# Aim of the task:
Can you give these items as a numbered list, with the blank lines left out?

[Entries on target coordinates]

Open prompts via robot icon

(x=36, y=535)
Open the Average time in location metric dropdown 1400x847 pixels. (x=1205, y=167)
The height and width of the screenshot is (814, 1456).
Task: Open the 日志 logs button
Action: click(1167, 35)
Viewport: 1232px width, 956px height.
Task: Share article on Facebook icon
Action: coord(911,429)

# Response for this exercise:
1. Open prompts via robot icon
2. (x=36, y=535)
3. Open the Average time in location metric dropdown 1400x847 pixels. (x=1205, y=167)
4. The height and width of the screenshot is (814, 1456).
5. Task: Open the 日志 logs button
6. Action: click(1167, 35)
7. Viewport: 1232px width, 956px height.
8. Task: Share article on Facebook icon
9. Action: coord(911,429)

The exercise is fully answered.